Tesco is pulling out of consumer electronics because the margins don’t justify the shelf space. Do you have Tesco’s buying power? Thought not.

The reality is that the price of consumer electronics is now so low that the costs of high street rents and high street staff make selling them face to face — profitably — near impossible. You can eke out a business with scale (DSG — benefiting from the death of all its main high street competitors) or with clever buying (independents importing no-name brands direct from China). But other than that the action is online. This situation is only going to worsen as the older consumers who want their hand holding die out and are replaced with younger, more savvy buyers.

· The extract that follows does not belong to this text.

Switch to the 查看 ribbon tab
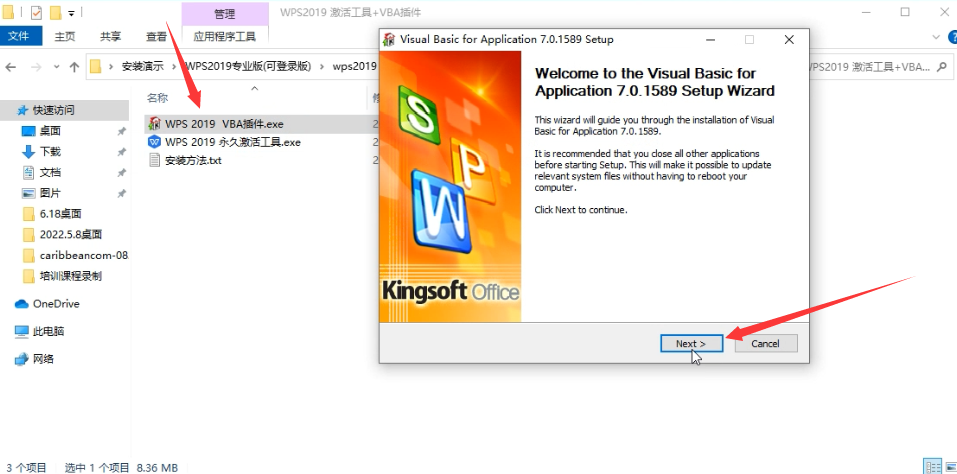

So what do you do with your retail space? That lease you can’t get out of?

Two ideas:

1. Become a Tech Fashion Retailer

What business dominates the high street selling low value goods in high volumes on a fairly thin margin? Fashion. Technology is becoming so cheap and so disposable that it resembles nothing more closely than fashion.

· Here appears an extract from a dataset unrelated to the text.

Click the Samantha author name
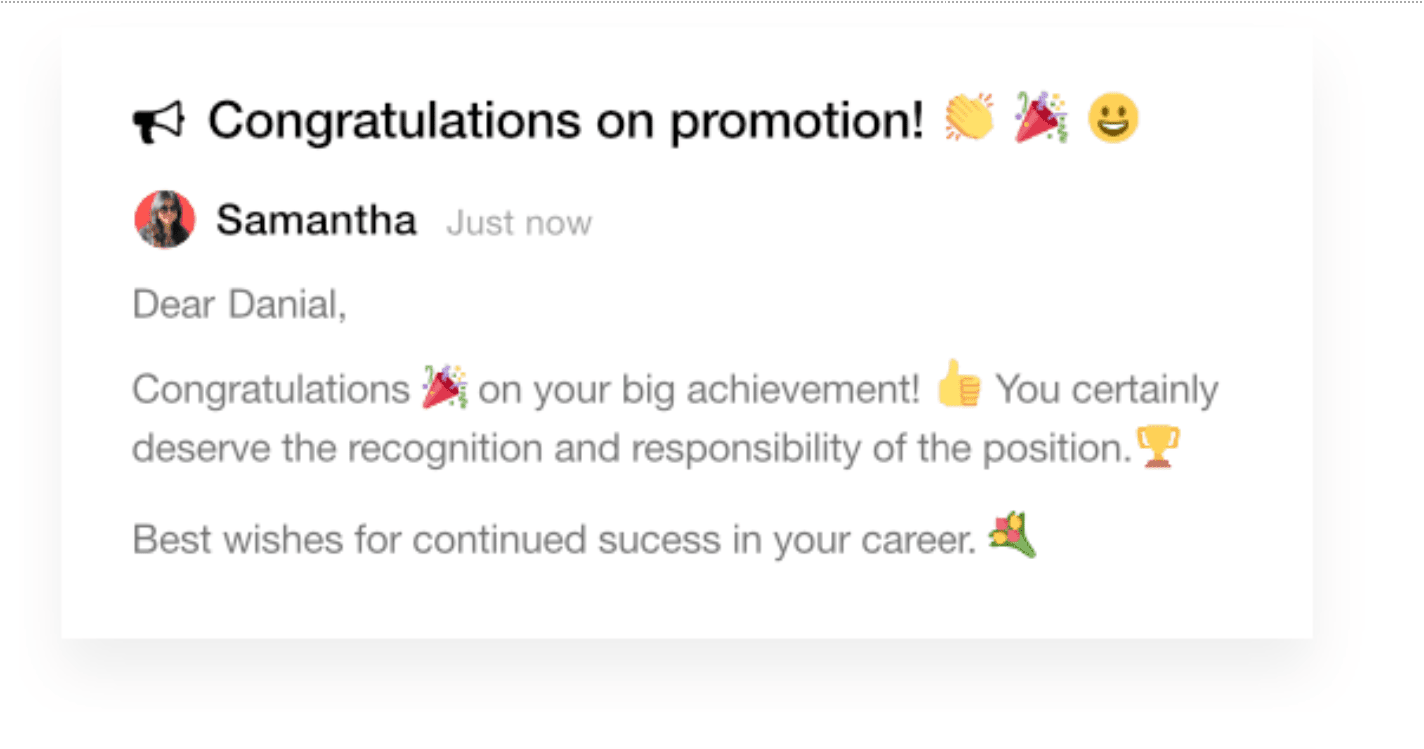pyautogui.click(x=316, y=220)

The next few years will see the lines between the two begin to blur as falling costs and new materials science see clothes becoming increasingly connected. Expect displays, speakers, solar cells and other forms of generating technology first. Alongside a variety of smart sensors for motion, temperature, air pressure and more.

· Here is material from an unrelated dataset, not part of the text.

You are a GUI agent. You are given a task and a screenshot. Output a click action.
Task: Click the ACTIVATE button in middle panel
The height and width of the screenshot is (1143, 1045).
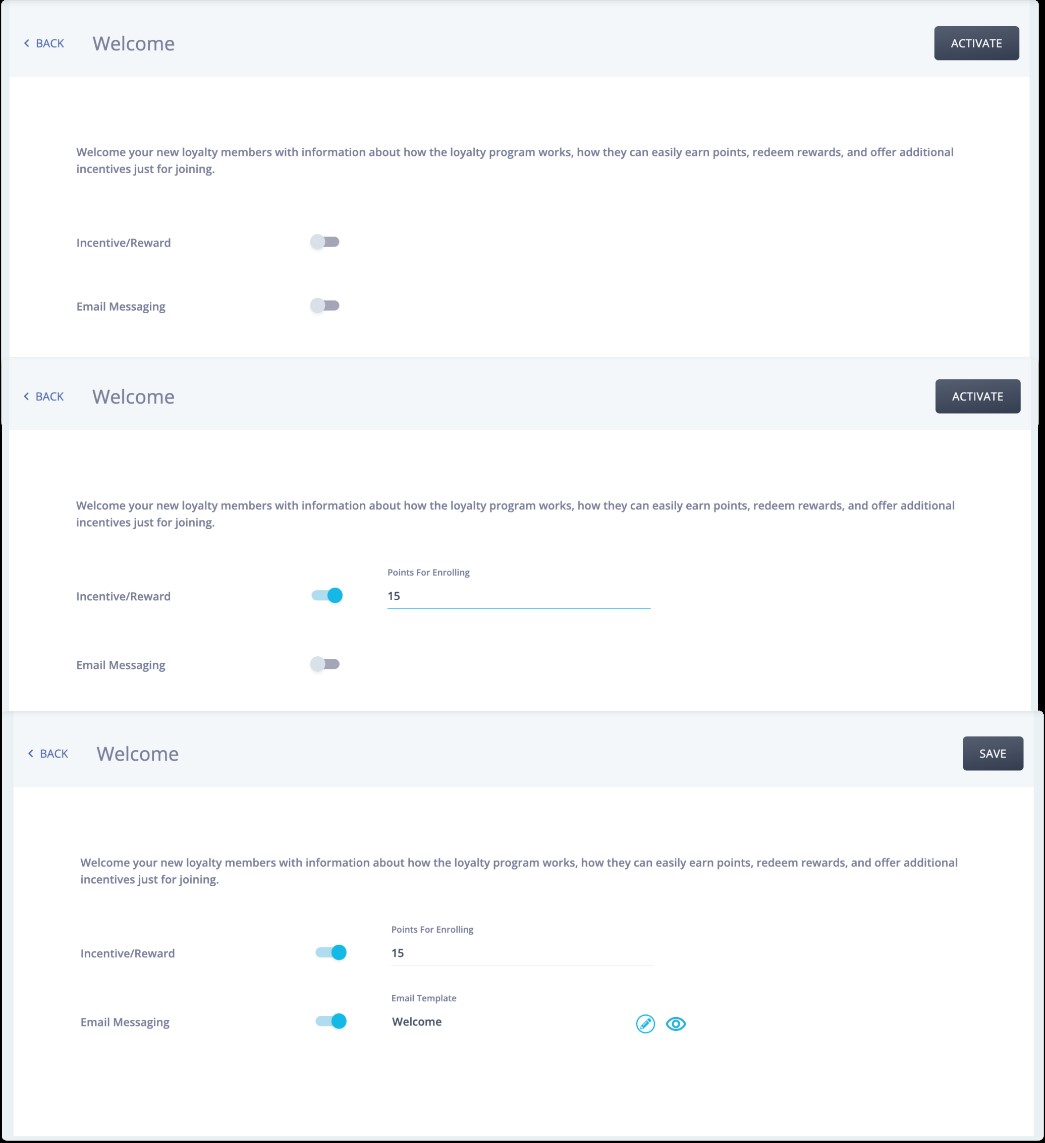[977, 397]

Create a goto brand for integrated fashions and with the right timing you could have an international business on your hands.

2. Become a Showroom

I want to buy a gadget today. What do I do? I go to the high street. I play with everything. I use your salesman’s valuable time. Then I buy it online to save 10%. Consumers are fickle like that. Most of the time.

There are two responses to this.

One is the Apple response. You make the brand so attractive and the in-store experience so good, that people will pay the extra 10%. It works for them, but an experience like that requires a brand like Apple’s. And that takes years and billions to create. Out of the reach of most retailers.

Most brands can’t afford to do what Apple does. But the smart ones know that their online sales will suffer if people can’t at least see their goods offline. So they will pay you to showcase their products in a compelling fashion, on the high street or in the retail park, knowing full well that you may not be the person who ultimately makes the sale.

How this will be funded will vary. Some will pay you a simple co-marketing fund. Some will give you greatly enhanced revenue share for providing a premium customer experience. Others might implement some form of customer tracking to reward you for conversions.

Whatever route you choose, good luck. You’re going to need it.